Jean-Baptiste Rudelle
fondateur et PDG de Criteo
«La principale vertu du créateur, c’est sa lucidité sur lui-même»
(Easybourse.com) A quoi vous serviront les trois millions d’euros que vous venez de lever pour Criteo ?
Nous avons levé ces fonds auprès d’AGF Private Equity et d’Elaia Partners pour développer le premier moteur d’analyse prédictive en temps réel sur Internet. Criteo existe depuis dix-huit mois. Sa phase de recherche et développement est quasi bouclée depuis la fin de l’année dernière. Désormais nous nous concentrons sur la commercialisation du projet.
Ce premier tour de table va, bien sûr, nous servir à consolider notre technologie mais surtout à accélérer notre développement en France et à l’étranger notamment auprès des grands comptes. D’ailleurs, la présence à nos côtés partenaires reconnus ne peut que rassurer nos prospects sur notre capacité à les accompagner durablement. En effet, l’application que nous leur proposons est pour eux stratégique. Elle nécessite une phase de tests et suppose des engagements réciproques à long terme. Mon objectif c’est qu’à la rentrée nous ayons signé nos premiers contrats avec de grands sites de commerce électronique et des portails de services.
Vous avez reçu le label d’entreprise innovante de l’Oséo-Anvar. Qu’est-ce que cela vous a apporté ?

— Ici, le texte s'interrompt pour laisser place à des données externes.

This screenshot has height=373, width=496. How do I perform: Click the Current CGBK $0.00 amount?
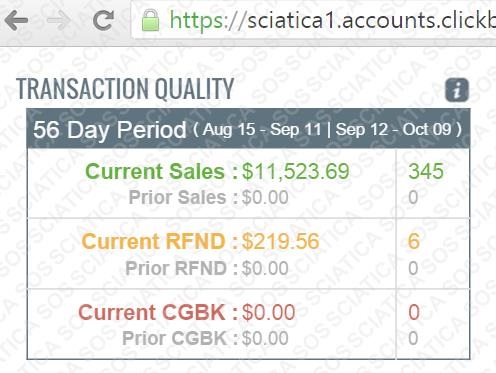pyautogui.click(x=268, y=312)

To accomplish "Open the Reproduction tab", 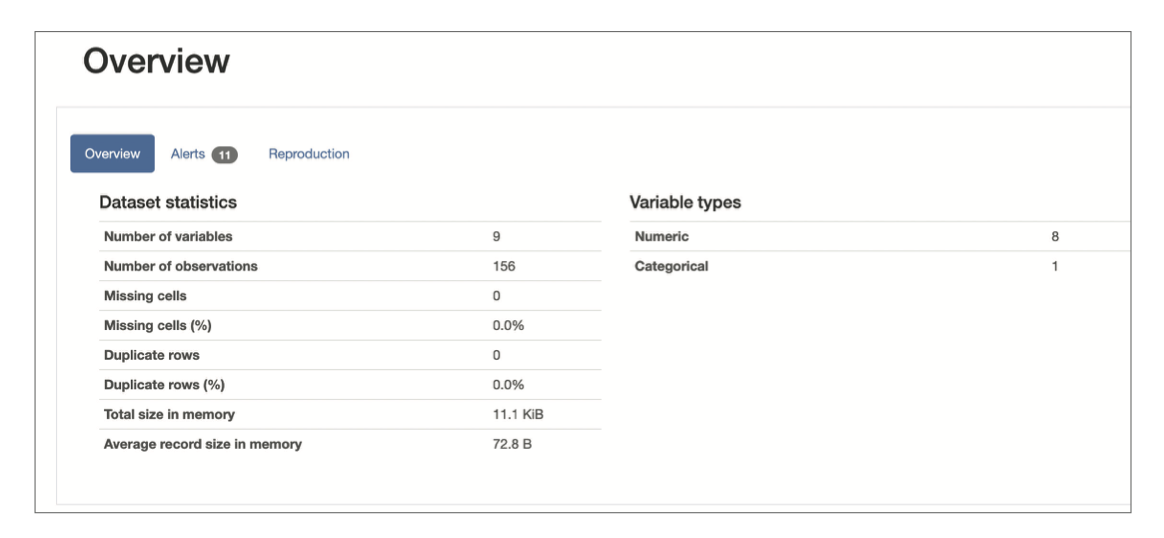I will point(308,154).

Ce label, indispensable, et même requis, pour obtenir le soutien de Fonds communs de placement dans l’innovation (FCPI) ou de fonds communs de placement à risques (FCPR), couronne plusieurs mois de partenariat. Oseo-Anvar nous a ainsi financé une tranche de 75 000 euros de recherche et développement en collaboration avec des chercheurs de Supélec et de l’Institut national de recherche en informatique et automatique (Inria). En outre l’appui de cette structure publique nous a permis de vérifier, en termes de propriété industrielle, le caractère réellement innovant de notre technologie. Ce qui est essentiel pour prétendre lever des fonds et nous crédibilise vis-à-vis des grands comptes.
Est-il difficile de trouver des financements en capital-risque en France ?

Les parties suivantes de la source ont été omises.